Everything is on disk, everything is readable. No hidden state, no opaque APIs, no dashboards you need to log into. If you want to understand what happened, read the files. This transparency is cliq’s core design principle.


Terminal window
cliq status
cliq status -v # verbose — verdict history, timing, signals

cliq status gives you a summary: which phases completed, which are pending, what the gate decided. The -v flag shows the full picture — verdict history across iterations, per-phase timing, signal details, and current settings.
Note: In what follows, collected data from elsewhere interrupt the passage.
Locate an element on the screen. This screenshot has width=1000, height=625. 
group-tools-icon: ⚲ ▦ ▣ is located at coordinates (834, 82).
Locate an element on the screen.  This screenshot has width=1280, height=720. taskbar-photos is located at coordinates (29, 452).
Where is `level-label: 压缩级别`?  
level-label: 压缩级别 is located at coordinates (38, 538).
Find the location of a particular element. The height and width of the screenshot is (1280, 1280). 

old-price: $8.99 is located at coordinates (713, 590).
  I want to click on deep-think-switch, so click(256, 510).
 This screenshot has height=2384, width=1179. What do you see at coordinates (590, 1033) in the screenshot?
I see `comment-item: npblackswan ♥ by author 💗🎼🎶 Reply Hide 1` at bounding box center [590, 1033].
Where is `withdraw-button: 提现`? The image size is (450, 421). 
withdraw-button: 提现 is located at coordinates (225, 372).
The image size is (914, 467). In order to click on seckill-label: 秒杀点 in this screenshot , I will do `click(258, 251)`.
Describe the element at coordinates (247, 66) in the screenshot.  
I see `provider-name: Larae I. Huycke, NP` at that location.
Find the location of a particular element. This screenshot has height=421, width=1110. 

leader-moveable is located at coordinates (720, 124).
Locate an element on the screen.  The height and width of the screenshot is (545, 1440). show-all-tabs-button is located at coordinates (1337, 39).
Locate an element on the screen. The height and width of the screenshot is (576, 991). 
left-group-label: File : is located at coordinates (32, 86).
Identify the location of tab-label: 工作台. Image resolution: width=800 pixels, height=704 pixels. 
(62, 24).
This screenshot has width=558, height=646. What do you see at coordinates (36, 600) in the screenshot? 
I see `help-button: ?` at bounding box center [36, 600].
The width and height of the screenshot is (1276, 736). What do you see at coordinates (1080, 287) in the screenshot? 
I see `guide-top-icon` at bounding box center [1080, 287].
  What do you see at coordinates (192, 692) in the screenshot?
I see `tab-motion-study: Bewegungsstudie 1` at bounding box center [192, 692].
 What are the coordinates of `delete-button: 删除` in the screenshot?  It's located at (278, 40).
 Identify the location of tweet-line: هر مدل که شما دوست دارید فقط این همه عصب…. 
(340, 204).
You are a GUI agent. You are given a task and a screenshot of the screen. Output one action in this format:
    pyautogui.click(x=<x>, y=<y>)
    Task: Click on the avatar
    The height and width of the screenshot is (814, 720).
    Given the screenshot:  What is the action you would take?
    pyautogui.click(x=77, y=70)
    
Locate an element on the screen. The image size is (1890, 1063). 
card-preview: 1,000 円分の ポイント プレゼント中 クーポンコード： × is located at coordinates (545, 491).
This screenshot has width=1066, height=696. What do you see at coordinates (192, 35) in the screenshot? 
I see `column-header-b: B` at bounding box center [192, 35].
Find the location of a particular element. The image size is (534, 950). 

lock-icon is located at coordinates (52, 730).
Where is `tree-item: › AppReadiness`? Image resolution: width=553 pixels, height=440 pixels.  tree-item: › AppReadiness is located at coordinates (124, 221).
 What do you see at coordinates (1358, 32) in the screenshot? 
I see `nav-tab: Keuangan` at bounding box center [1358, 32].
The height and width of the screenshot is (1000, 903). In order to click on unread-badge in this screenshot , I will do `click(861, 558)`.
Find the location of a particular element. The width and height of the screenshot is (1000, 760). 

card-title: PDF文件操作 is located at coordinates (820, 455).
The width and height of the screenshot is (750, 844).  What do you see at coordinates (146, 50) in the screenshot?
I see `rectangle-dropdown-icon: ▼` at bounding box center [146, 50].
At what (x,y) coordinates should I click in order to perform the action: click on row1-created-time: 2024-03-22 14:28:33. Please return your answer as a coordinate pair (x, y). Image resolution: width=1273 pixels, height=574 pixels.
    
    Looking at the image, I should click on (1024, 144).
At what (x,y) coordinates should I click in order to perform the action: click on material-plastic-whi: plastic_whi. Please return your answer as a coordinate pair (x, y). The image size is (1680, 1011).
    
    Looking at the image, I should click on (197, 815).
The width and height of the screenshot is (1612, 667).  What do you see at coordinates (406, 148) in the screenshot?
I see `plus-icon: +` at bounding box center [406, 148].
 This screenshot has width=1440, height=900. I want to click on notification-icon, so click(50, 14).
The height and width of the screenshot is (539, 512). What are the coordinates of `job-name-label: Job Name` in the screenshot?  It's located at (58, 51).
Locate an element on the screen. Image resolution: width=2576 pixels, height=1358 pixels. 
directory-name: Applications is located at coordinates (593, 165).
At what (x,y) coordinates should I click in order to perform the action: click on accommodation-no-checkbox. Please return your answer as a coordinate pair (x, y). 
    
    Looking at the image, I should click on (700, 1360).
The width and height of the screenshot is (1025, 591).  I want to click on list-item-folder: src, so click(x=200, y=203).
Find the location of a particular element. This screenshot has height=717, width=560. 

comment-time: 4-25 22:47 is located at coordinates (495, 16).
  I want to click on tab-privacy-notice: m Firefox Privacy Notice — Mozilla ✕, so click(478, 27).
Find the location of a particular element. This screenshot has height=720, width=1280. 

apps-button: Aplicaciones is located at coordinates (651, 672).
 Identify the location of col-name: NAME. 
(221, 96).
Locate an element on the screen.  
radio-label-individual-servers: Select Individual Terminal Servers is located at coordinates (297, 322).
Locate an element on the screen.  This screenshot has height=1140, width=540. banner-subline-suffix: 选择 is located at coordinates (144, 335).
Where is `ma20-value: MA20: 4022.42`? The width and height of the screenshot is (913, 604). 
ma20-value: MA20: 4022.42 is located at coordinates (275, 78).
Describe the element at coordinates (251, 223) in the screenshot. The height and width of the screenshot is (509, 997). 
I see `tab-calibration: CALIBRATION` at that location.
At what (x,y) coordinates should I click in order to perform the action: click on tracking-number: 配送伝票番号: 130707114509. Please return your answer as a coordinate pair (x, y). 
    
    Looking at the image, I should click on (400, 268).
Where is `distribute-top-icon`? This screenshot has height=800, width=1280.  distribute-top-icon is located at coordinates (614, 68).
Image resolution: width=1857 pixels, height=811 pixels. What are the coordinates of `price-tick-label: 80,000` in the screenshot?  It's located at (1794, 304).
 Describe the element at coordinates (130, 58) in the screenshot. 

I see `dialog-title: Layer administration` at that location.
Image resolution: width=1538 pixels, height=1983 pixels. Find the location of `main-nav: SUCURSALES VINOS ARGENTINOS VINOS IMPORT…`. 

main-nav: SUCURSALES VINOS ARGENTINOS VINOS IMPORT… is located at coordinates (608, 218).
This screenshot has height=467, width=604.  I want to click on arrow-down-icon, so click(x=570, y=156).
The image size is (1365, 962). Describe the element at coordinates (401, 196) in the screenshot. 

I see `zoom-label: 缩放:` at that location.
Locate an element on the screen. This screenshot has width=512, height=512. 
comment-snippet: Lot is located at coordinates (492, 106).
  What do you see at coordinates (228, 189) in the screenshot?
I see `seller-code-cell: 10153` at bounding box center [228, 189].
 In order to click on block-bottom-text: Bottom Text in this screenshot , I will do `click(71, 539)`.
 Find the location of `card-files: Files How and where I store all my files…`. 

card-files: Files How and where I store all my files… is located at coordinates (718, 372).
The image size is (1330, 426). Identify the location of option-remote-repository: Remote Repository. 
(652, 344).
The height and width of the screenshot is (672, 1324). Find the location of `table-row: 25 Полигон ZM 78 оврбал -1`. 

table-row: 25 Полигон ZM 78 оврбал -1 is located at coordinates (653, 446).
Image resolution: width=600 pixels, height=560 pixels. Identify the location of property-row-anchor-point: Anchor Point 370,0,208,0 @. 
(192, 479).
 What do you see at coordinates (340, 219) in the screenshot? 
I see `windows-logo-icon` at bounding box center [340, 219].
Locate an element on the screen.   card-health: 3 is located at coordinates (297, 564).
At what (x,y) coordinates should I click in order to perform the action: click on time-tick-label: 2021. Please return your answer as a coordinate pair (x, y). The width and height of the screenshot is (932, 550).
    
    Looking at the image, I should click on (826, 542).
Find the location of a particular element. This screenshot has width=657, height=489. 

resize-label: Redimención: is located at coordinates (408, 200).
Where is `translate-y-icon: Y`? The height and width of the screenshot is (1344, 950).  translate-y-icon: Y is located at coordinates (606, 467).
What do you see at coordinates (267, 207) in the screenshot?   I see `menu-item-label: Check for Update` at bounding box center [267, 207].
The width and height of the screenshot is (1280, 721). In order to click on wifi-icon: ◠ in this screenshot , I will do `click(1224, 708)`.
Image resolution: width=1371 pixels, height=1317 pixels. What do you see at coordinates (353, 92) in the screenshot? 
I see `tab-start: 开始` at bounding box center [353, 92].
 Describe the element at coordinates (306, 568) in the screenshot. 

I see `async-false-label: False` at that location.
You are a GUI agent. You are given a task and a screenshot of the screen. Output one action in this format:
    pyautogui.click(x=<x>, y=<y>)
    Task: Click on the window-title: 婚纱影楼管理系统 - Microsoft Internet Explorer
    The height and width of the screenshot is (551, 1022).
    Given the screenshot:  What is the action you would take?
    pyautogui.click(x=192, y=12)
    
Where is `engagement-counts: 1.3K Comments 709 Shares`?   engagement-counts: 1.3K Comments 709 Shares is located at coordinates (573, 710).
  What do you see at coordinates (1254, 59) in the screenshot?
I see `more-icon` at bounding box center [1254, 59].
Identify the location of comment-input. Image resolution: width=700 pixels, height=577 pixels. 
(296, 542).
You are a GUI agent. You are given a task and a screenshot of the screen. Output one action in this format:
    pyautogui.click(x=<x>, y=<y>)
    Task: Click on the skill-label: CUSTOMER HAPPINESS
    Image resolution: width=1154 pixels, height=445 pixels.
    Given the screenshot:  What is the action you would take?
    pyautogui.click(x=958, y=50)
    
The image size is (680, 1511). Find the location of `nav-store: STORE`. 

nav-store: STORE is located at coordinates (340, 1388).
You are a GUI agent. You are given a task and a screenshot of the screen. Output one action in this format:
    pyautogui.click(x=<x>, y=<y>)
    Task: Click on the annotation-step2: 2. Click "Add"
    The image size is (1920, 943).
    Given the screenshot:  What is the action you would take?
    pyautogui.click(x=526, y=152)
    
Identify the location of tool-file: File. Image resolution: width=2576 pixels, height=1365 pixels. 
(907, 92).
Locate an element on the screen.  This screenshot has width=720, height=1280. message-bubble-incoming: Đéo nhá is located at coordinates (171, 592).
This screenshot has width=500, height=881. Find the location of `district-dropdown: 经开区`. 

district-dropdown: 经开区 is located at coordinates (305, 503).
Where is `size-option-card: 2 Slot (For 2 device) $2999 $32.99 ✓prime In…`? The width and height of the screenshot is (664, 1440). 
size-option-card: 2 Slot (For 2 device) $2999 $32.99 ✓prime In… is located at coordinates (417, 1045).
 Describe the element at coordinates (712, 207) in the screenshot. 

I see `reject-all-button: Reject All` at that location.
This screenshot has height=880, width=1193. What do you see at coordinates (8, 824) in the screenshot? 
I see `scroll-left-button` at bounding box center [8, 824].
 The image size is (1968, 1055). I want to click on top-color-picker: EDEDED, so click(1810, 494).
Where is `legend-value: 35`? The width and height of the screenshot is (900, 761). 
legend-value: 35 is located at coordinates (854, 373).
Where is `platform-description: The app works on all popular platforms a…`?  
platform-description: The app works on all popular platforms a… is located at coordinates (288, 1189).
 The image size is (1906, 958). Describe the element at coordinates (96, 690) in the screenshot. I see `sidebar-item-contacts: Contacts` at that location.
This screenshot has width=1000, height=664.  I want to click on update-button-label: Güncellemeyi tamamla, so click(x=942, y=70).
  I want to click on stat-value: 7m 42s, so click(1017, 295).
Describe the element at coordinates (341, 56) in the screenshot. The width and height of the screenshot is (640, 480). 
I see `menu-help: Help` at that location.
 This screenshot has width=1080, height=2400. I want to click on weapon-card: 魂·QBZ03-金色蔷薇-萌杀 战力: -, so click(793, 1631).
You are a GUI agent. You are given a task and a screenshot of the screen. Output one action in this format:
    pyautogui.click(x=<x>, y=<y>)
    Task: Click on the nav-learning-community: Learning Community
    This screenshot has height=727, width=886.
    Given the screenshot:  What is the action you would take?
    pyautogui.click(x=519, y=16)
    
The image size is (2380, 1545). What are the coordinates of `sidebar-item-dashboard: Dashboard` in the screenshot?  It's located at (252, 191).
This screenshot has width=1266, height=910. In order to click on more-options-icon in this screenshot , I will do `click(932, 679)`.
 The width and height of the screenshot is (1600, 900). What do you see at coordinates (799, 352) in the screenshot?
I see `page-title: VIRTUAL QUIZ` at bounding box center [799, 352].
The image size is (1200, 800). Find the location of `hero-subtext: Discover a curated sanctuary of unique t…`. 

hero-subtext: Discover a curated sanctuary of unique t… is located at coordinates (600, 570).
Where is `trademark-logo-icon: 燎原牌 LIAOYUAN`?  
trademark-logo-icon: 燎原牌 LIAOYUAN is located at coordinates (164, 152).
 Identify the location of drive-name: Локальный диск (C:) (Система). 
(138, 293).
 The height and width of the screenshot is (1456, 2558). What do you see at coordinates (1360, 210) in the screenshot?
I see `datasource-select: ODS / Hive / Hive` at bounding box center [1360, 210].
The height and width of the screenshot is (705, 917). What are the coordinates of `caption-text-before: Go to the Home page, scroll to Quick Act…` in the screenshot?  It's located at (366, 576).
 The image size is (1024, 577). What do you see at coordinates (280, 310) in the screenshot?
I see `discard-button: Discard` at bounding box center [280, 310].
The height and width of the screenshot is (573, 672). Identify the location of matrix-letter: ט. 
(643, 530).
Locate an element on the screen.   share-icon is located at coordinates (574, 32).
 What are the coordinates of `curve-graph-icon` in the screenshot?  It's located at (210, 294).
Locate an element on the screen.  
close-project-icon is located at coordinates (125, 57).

Your pipeline runs inside a tmux session. Navigate between agent panes:

ShortcutAction
Ctrl+B then arrow keySwitch between panes
Ctrl+B then zZoom current pane (toggle fullscreen)
Ctrl+B then dDetach from session (agents keep running)
tmux attach -t cliqReattach to the session

If a pipeline escalates or fails, fix the issue and run again:

Terminal window
cliq run # auto-cleans if no real work was done
cliq run -f # force re-run when agents completed some phases

You don’t need to re-run cliq req — the requirements haven’t changed.